Il ne faut pas confondre le bien-être et le bien-vivre, qui lui seul nous permet de construire des liens et de faire une place à l’autre. En se dégageant de la recherche effrénée du bien-être, on peut également renoncer à l’hégémonie de la société de consommation, et ainsi réaffirmer des possibilités de réflexivité et de progrès.
Cet ouvrage est très court, ce que l’on peut mettre sur le compte du fait que l’auteur pointe le vide qui constitue la notion de bien-être telle que nous la comprenons aujourd’hui.

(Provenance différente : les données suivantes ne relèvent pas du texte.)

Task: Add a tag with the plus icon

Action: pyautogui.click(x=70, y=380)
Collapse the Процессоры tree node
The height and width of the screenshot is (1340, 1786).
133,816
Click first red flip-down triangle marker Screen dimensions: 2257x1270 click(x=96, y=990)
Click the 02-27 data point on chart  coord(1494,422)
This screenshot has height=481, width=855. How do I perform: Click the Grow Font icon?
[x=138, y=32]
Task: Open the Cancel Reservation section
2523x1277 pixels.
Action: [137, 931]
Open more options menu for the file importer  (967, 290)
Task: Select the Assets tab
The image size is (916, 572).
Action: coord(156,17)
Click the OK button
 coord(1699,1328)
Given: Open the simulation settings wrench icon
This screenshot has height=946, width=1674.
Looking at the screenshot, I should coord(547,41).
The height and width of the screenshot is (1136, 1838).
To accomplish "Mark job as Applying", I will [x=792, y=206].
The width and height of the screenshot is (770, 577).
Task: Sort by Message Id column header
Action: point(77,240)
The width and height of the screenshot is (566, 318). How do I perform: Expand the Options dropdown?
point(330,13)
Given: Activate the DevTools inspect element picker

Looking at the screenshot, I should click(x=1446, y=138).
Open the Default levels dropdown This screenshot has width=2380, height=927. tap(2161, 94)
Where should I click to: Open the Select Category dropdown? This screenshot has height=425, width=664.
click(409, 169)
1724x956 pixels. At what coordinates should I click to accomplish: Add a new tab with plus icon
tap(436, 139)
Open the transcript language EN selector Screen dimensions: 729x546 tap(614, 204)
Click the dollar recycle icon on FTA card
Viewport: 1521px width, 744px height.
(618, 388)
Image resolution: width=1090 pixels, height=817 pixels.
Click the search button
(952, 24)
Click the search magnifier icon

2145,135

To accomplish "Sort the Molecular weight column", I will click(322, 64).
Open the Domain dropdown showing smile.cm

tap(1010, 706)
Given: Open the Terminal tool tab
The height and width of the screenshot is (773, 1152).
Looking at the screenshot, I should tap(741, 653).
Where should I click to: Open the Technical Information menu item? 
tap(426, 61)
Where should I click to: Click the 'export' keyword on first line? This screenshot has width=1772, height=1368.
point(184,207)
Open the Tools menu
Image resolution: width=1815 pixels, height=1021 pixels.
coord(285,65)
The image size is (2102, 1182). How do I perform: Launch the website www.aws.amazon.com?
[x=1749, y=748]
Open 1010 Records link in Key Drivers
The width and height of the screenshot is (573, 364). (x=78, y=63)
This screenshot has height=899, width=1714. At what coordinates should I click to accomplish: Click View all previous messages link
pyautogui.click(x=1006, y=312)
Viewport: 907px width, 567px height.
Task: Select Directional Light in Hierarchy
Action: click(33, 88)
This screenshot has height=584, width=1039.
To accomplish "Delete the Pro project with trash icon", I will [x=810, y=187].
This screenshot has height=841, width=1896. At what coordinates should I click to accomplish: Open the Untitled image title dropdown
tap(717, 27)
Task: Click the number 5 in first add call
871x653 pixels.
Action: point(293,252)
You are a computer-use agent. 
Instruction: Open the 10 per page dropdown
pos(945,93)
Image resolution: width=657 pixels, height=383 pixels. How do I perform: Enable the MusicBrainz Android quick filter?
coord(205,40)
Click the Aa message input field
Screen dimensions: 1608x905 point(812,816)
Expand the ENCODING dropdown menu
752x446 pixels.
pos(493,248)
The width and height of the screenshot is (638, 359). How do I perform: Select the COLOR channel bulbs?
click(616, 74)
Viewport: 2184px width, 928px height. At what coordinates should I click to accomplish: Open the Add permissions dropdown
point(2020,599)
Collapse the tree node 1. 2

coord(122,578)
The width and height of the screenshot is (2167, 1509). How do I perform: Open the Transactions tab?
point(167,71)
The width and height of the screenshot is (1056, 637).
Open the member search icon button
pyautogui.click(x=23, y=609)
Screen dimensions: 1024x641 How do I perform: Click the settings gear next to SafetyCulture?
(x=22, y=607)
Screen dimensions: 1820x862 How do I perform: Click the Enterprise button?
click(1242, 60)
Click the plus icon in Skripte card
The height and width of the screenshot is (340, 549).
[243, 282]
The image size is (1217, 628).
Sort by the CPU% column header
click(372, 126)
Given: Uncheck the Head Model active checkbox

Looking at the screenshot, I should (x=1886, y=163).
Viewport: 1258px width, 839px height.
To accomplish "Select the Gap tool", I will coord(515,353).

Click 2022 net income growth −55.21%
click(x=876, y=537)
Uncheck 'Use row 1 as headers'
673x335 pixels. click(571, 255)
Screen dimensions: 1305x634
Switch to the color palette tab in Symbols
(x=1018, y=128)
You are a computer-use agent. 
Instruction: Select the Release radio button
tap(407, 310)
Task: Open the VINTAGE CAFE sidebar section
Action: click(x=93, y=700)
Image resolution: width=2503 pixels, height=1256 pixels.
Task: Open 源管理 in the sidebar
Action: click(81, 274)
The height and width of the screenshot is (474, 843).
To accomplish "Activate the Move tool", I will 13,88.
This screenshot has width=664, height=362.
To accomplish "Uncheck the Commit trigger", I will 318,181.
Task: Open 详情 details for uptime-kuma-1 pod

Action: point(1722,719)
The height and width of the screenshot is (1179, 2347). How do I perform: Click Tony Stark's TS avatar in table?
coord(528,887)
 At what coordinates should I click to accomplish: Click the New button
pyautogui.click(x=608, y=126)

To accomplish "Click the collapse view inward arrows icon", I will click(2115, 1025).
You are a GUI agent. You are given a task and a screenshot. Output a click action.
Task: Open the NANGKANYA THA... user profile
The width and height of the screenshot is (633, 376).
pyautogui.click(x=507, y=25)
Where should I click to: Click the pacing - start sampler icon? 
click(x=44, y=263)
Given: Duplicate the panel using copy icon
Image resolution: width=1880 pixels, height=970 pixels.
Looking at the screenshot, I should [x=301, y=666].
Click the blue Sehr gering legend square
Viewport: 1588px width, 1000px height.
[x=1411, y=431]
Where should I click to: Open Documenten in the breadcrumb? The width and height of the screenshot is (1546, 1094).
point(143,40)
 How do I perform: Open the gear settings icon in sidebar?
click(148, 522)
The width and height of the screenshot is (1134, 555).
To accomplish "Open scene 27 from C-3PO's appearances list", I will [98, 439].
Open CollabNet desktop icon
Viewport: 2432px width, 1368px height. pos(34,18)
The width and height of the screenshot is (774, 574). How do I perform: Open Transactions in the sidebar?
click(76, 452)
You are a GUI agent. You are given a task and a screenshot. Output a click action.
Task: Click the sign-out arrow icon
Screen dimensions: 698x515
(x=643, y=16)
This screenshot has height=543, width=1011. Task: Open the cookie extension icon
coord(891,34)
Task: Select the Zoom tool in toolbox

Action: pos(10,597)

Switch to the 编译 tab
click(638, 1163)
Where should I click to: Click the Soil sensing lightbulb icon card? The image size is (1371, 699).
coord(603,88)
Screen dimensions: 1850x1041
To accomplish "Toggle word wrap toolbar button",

On reste à la lecture avec un sentiment d’inachevé, dont il est impossible de dire s’il est imputable au style d'écriture ou au concept traité.
Cette étude peut être complétée par des apports sociologiques, qui offrent un champ de recherche très riche, avec notamment l’étude du bien-être subjectif, initiée dans les pays anglo-saxons dans les années 1980, qui met en perspective le bien-être perçu par un sujet, dans un processus réflexif et cognitif, avec le bien-être évalué par un observateur extérieur. On peut également souligner les travaux du sociologue et philosophe Jean Baudrillard, qui montrent comment le capitalisme s’infiltre dans nos vies contemporaines de manière nouvelle et constitue une véritable oppression.
Ouvrage recensé– L’obsession du bien-être, Paris, Robert Laffont, 2019.
Du même auteur– Je consomme donc je suis ?, Paris, Nathan, 2004.– La consommation et des sociologies, Paris, Armand Colin, 2005.– La performance, une nouvelle idéologie ?, Paris, La Découverte, 2004.
Autres pistes– Michel Forsé et Simon Langlois (dir.), Sociologie du bien-être, L’année sociologique, 2014/2 (Vol. 64). – Ladwein, Richard. Malaise dans la société de consommation. Essai sur le matérialisme ordinaire. EMS Editions, 2017.– Nicolas Marquis, Du bien-être au marché du malaise. La société du développement personnel. Presses Universitaires de France, 2014.– Jean Baudrillard, La Société de consommation, Paris, Gallimard, coll. « Folio », 1996 [1970].